Choosing choreography was neither immediate nor a “natural” thing for me. As a young dancer I wanted solely “to be a choreographer’s instrument.” I wanted to dance without the responsibilities of the composition of the evening, of coordinating the other performers, or logistics that surround the dance itself. And I had a great career doing exactly that.
However, as a seasoned performer, I began considering a larger politic around the relationship between dancers, choreographers, and the field itself, and I began to reconsider my relationship to dance-making. I wanted to be in this for the long haul. I wanted to contribute to this field, to offer another voice, to incorporate elements of my background of growing up in the Caribbean, of womanhood, of a black middle class, of rich lives that could perhaps alter a perspective on not just dance but our collective life experience.

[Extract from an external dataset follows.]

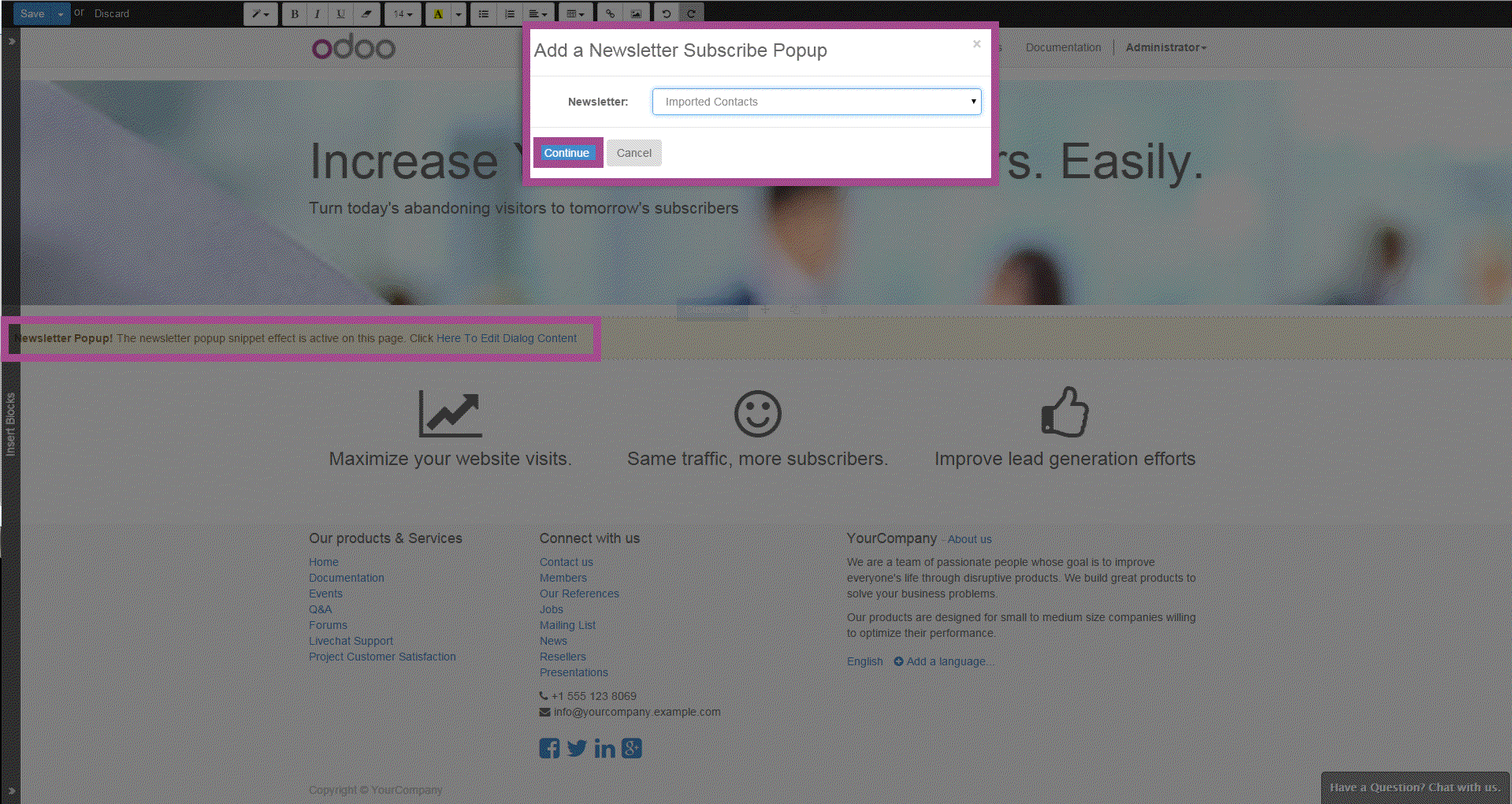Toggle italic text formatting
The width and height of the screenshot is (1512, 804).
(318, 13)
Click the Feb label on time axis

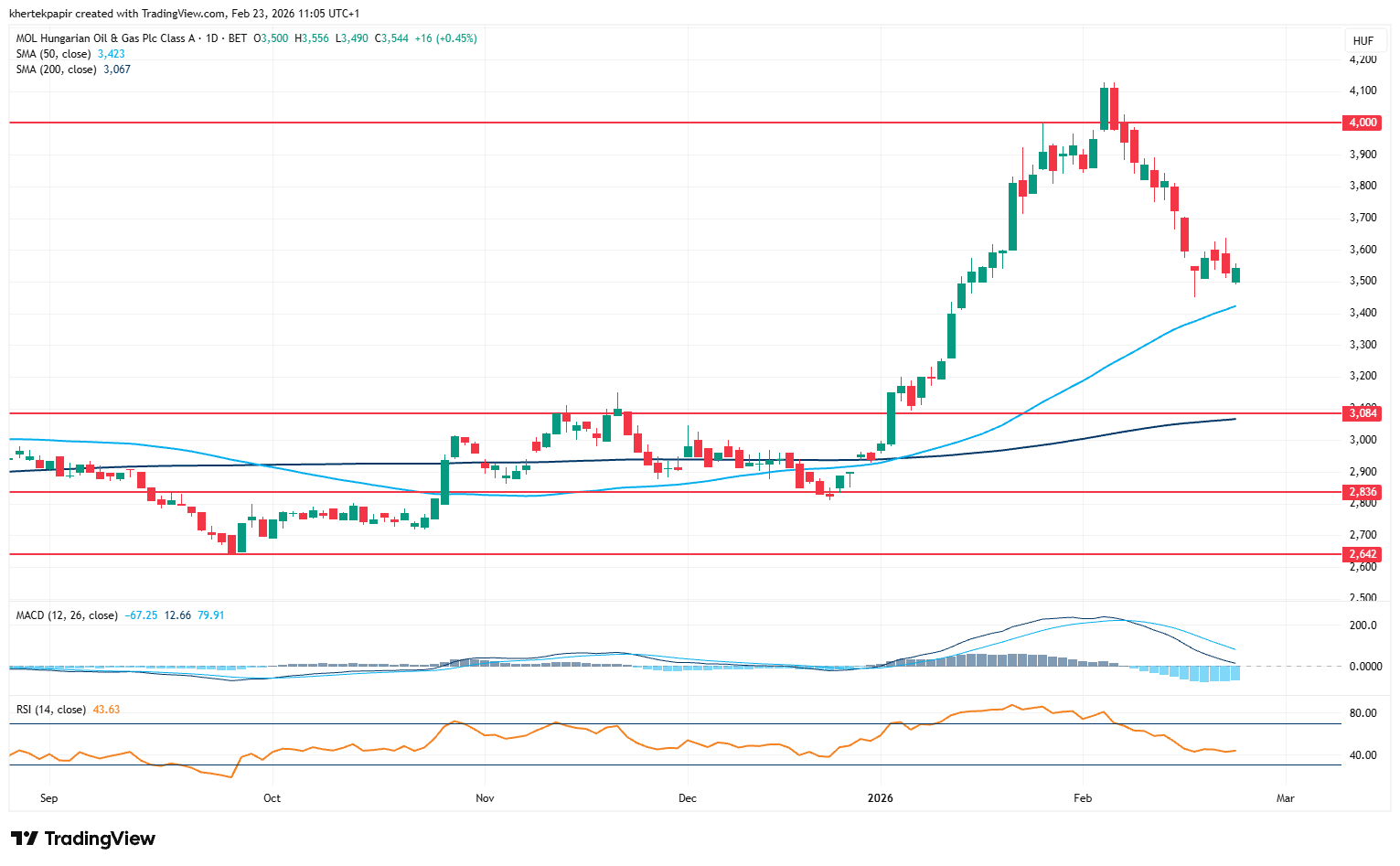tap(1083, 798)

I began looking at my choices. My first work I created at the invitation of my dear friend Vernon Reid, who curated an evening at the Public Theater in New York City. I named it At a Loss, because I was. Despite studying composition and having worked with incredible artists, I had little confidence. But I made something. A few years later, I was part of a collective of women who presented work at P.S. 122. My work was critically highlighted and Mark Russell, the director at the time, strongly suggested I make an evening-length piece. His suggestion scared me so much that I avoided going to P.S. 122 for a while. Eventually I returned and I agreed, and that evening-length work won a Bessie (New York Dance and Performance Award). I was launched.
It didn’t mean I had any more confidence, but I had garnered some attention and some trust, and decided to choreograph despite my fears, insecurities, and the rest. In fact, I decided to make the work about those very qualities that make us so human. This mission, to look at cultural, social, environmental, gendered, classed, racial, and other conditions that make us who we are—vulnerable, erroneously confident, humorous, ridiculous—is why I do this. Because no other practice can bring that very message home—how human we are—than the body. And for me that means choreography.